A quarter century into the AIDS epidemic, it is increasingly recognised that ‘AIDS leadership’ is crucial to sustaining and improving national and international responses. Under what conditions, and by which processes, do effective AIDS response coalitions emerge? And importantly, how can the international community encourage their formation?
An effective AIDS response requires cooperative collective action by a wide range of actors at all levels of society. Successful response, such as the much-cited Ugandan ‘success story’, is often attributed to such broad and concerted action across a society. However, it is widely recognised that this presents a formidable leadership challenge. This paper uses DLP’s work on the role of leadership in forging coalitions to propose a new definition of effective AIDS leadership.
Key points:
Members of political and economic elites, state bureaucracies, civil society, the private sector and even multilateral institutions and donors are required to participate in the formulation and implementation of progressive policies on AIDS prevention and treatment. However, solutions to complex collective action problems are hard to come by, whether in theory or practice.
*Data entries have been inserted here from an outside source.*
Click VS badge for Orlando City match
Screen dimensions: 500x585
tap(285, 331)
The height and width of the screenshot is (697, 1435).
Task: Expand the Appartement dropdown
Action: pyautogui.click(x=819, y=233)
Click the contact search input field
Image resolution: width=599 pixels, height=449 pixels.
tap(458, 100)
The DLP perspective of the role of leaders in forging ‘coalitions’, “an association of groups and organisations working to resolve specific problems . . . that are beyond the capacity of any individual member to the coalition to resolve. . . ” is useful in this context.
This paper therefore proposes a definition of effective AIDS leadership that describes it as the ability to mobilise successful AIDS response coalitions. Such leadership should be approached relationally to resolve the complex collective action problems of coalition-building to agree policy and implement it.